BRIEF:
Rewrite the entries below, switching each "checkbox" to "check box" and keeping all other text unchanged.

**** RECORDS SUPPLIED

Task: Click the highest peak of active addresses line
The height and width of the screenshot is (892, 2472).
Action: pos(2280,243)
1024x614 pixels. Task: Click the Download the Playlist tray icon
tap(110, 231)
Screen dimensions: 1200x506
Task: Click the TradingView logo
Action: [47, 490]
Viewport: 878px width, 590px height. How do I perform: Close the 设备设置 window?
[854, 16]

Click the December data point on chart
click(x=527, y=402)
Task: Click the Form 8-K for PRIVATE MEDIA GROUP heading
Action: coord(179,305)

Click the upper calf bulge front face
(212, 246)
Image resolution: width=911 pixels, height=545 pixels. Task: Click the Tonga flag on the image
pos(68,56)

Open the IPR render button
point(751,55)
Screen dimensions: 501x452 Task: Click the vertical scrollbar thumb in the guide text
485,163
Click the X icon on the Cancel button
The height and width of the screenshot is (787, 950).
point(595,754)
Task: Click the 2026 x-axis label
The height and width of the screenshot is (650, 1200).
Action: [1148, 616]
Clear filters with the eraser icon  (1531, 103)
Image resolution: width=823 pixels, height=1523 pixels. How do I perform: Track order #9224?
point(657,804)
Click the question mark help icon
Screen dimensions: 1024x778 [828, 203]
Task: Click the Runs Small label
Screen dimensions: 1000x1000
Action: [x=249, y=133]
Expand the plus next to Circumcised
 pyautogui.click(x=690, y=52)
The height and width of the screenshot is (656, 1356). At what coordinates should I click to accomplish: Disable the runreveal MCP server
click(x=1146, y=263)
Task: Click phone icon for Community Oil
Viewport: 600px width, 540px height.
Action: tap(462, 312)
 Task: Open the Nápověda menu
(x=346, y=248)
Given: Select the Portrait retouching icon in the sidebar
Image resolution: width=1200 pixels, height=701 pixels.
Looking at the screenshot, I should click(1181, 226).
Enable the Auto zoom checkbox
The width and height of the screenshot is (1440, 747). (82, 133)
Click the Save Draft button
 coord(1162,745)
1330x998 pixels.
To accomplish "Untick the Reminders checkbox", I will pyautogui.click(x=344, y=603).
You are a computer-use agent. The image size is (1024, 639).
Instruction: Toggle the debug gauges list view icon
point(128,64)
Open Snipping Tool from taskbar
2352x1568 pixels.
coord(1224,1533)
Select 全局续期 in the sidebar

********

RESPONSE TO THIS EXERCISE:
Task: Click the highest peak of active addresses line
The height and width of the screenshot is (892, 2472).
Action: pos(2280,243)
1024x614 pixels. Task: Click the Download the Playlist tray icon
tap(110, 231)
Screen dimensions: 1200x506
Task: Click the TradingView logo
Action: [47, 490]
Viewport: 878px width, 590px height. How do I perform: Close the 设备设置 window?
[854, 16]

Click the December data point on chart
click(x=527, y=402)
Task: Click the Form 8-K for PRIVATE MEDIA GROUP heading
Action: coord(179,305)

Click the upper calf bulge front face
(212, 246)
Image resolution: width=911 pixels, height=545 pixels. Task: Click the Tonga flag on the image
pos(68,56)

Open the IPR render button
point(751,55)
Screen dimensions: 501x452 Task: Click the vertical scrollbar thumb in the guide text
485,163
Click the X icon on the Cancel button
The height and width of the screenshot is (787, 950).
point(595,754)
Task: Click the 2026 x-axis label
The height and width of the screenshot is (650, 1200).
Action: [1148, 616]
Clear filters with the eraser icon  (1531, 103)
Image resolution: width=823 pixels, height=1523 pixels. How do I perform: Track order #9224?
point(657,804)
Click the question mark help icon
Screen dimensions: 1024x778 [828, 203]
Task: Click the Runs Small label
Screen dimensions: 1000x1000
Action: [x=249, y=133]
Expand the plus next to Circumcised
 pyautogui.click(x=690, y=52)
The height and width of the screenshot is (656, 1356). At what coordinates should I click to accomplish: Disable the runreveal MCP server
click(x=1146, y=263)
Task: Click phone icon for Community Oil
Viewport: 600px width, 540px height.
Action: tap(462, 312)
 Task: Open the Nápověda menu
(x=346, y=248)
Given: Select the Portrait retouching icon in the sidebar
Image resolution: width=1200 pixels, height=701 pixels.
Looking at the screenshot, I should click(1181, 226).
Enable the Auto zoom check box
The width and height of the screenshot is (1440, 747). (82, 133)
Click the Save Draft button
 coord(1162,745)
1330x998 pixels.
To accomplish "Untick the Reminders check box", I will pyautogui.click(x=344, y=603).
You are a computer-use agent. The image size is (1024, 639).
Instruction: Toggle the debug gauges list view icon
point(128,64)
Open Snipping Tool from taskbar
2352x1568 pixels.
coord(1224,1533)
Select 全局续期 in the sidebar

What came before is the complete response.